Task instructions
The answer should contain only the lines from the beginning of the entries through the line that holds "Development (628, 899)", given again exactly, with no pictures.
[Opening Record excerpts section]
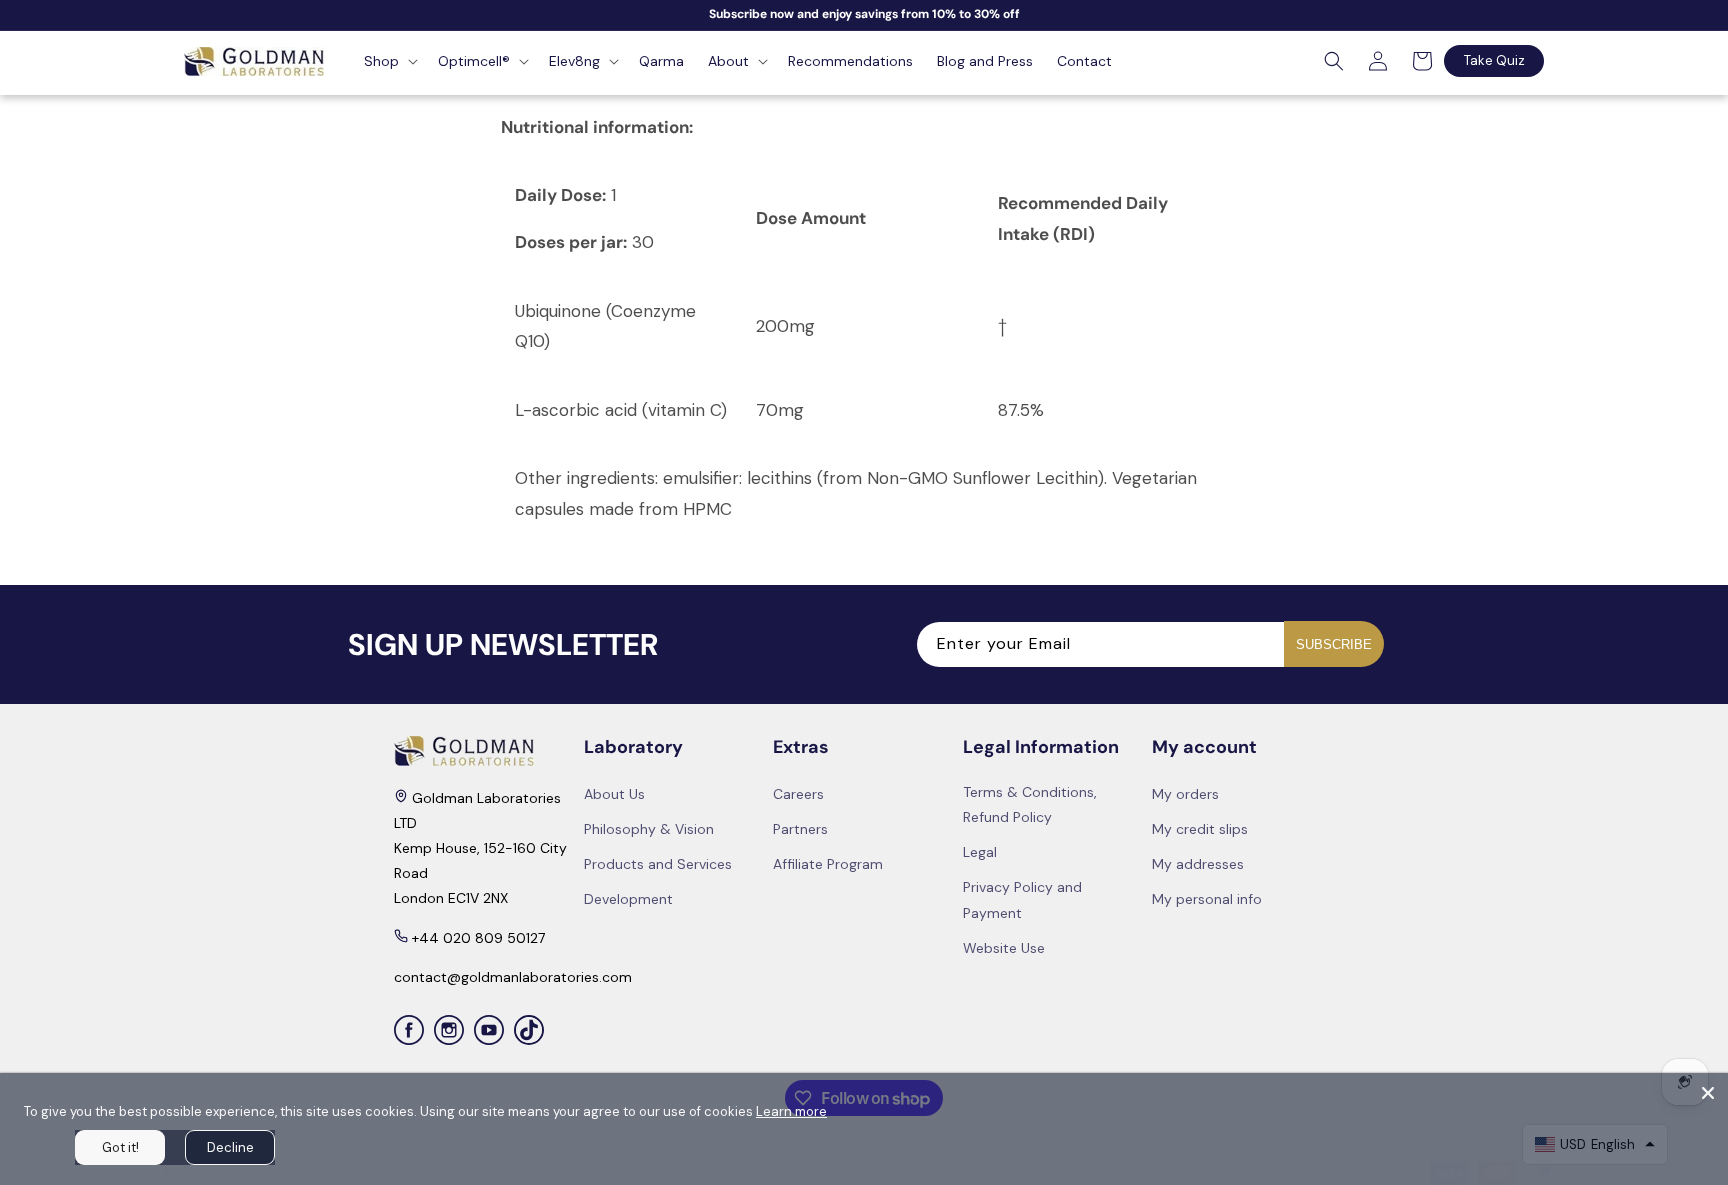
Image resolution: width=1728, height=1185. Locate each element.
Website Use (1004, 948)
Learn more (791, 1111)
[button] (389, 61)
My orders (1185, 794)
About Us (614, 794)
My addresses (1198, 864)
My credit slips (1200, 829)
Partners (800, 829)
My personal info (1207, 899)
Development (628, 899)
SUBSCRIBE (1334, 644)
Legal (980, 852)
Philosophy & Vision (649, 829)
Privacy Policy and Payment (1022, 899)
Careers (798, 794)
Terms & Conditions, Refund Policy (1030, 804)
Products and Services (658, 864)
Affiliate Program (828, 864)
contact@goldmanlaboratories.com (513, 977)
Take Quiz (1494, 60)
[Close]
[Closing Record excerpts section]
Exercise answer
Image resolution: width=1728, height=1185. Locate each element.
Website Use (1004, 948)
Learn more (791, 1111)
[button] (389, 61)
My orders (1185, 794)
About Us (614, 794)
My addresses (1198, 864)
My credit slips (1200, 829)
Partners (800, 829)
My personal info (1207, 899)
Development (628, 899)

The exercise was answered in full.